→ What the task asks:
Output every entry below exactly, without its pictures.

→ Task material:
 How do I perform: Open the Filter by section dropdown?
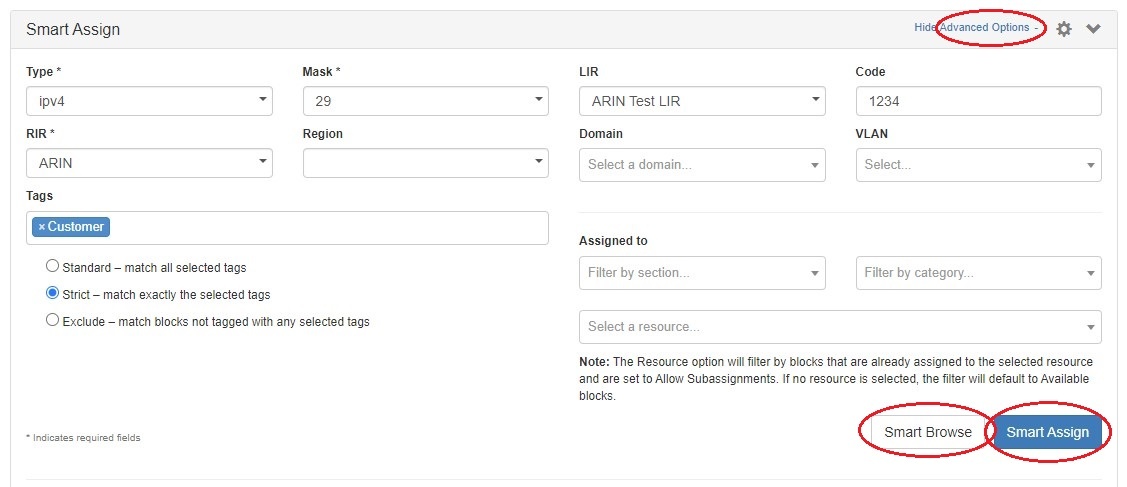pos(702,272)
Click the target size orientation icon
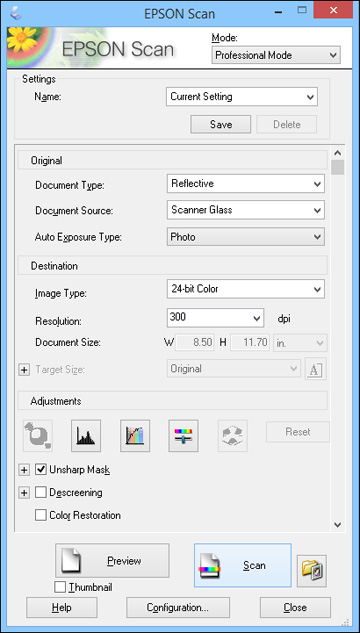Image resolution: width=360 pixels, height=633 pixels. [316, 369]
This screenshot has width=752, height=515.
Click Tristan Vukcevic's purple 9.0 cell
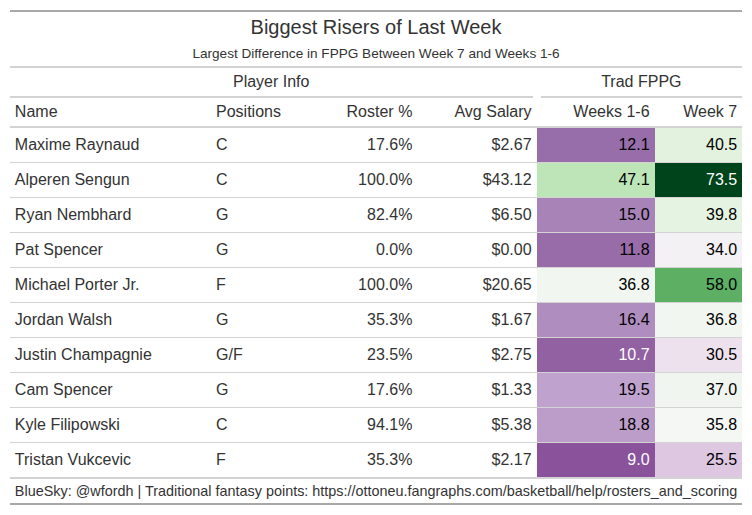(x=596, y=460)
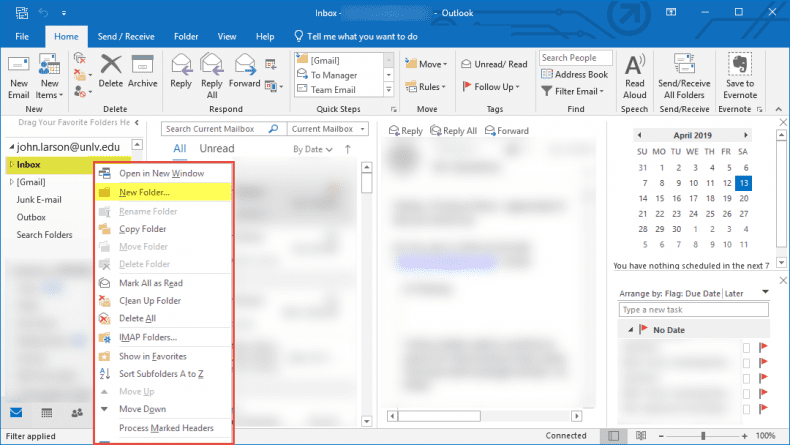
Task: Click the Read Aloud speech icon
Action: 634,72
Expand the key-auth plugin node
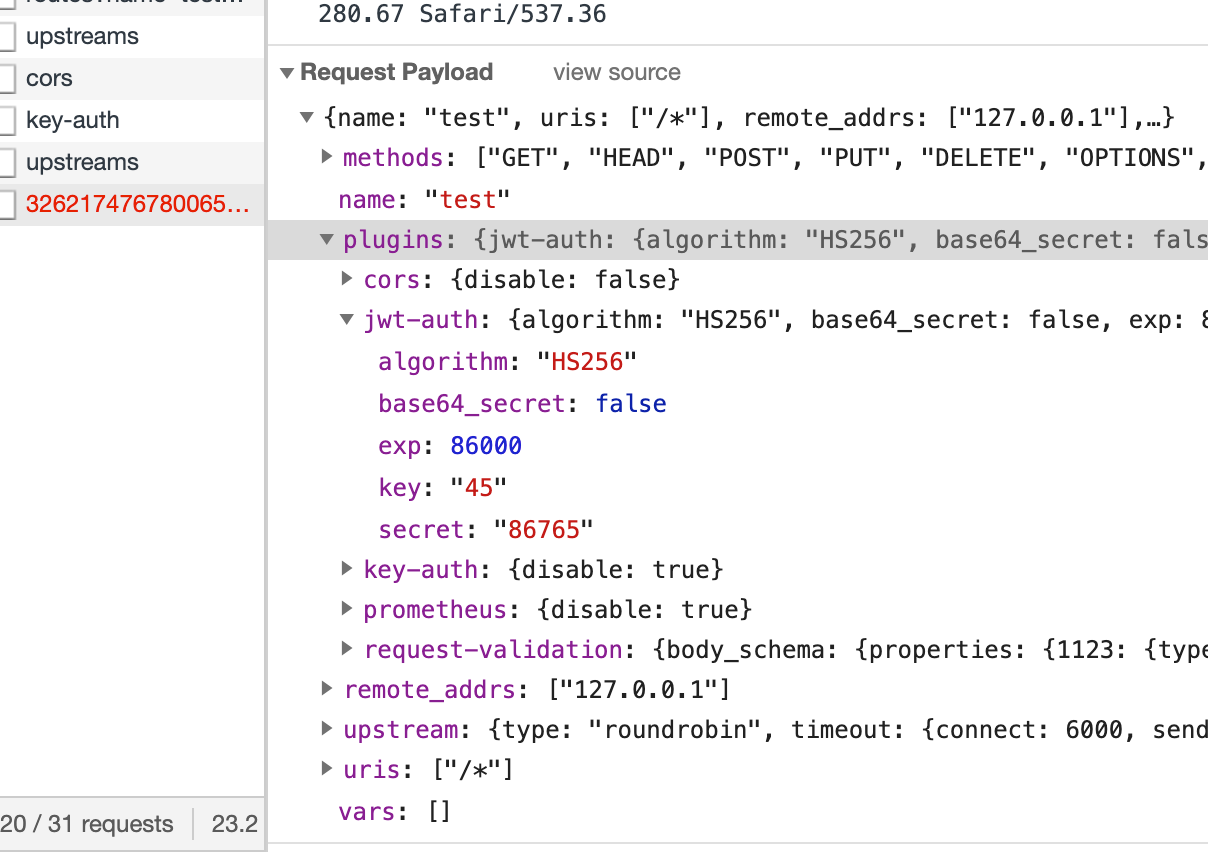 [x=346, y=569]
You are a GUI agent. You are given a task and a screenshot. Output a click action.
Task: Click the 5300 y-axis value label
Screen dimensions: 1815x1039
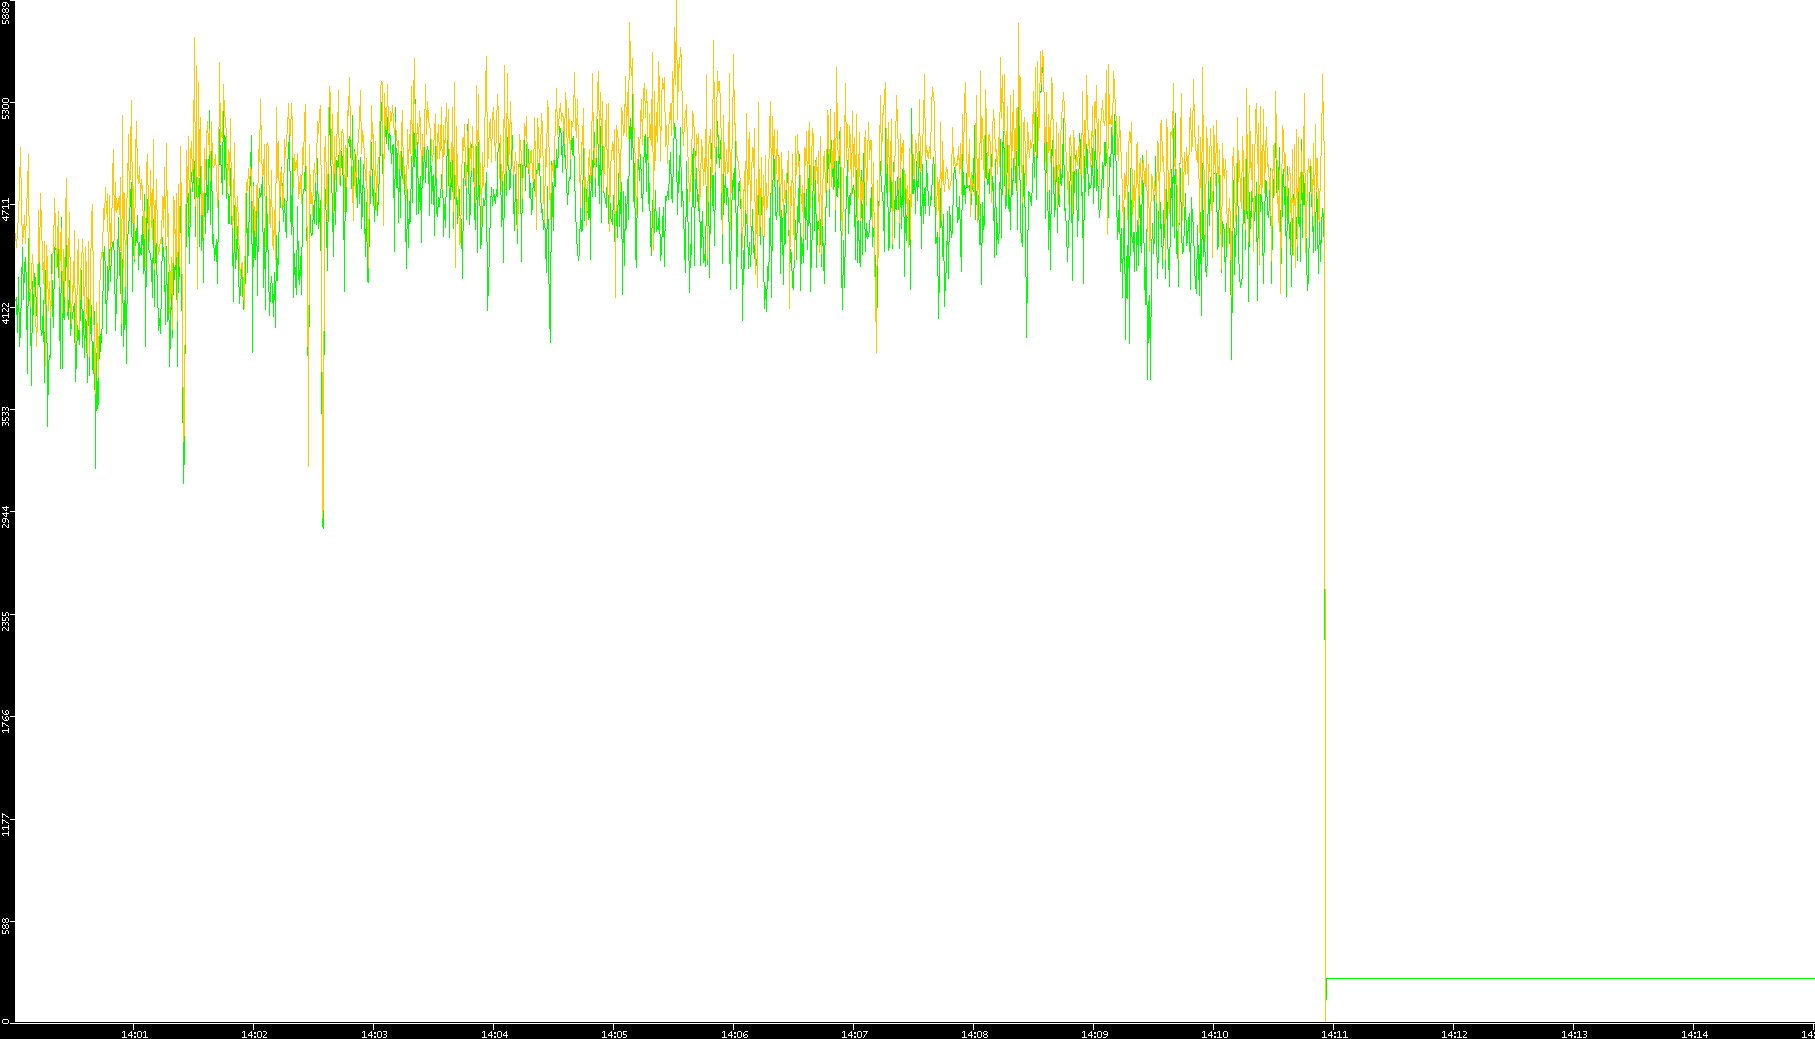tap(6, 108)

→ Response:
 How do I perform: Open the Filter by section dropdown?
pos(702,272)
Click the target size orientation icon
Image resolution: width=360 pixels, height=633 pixels. [316, 369]
This screenshot has width=752, height=515.
Click Tristan Vukcevic's purple 9.0 cell
(x=596, y=460)
Task: Click the Read Aloud speech icon
Action: 634,72
Expand the key-auth plugin node
 [x=346, y=569]
You are a GUI agent. You are given a task and a screenshot. Output a click action.
Task: Click the 5300 y-axis value label
Screen dimensions: 1815x1039
tap(6, 108)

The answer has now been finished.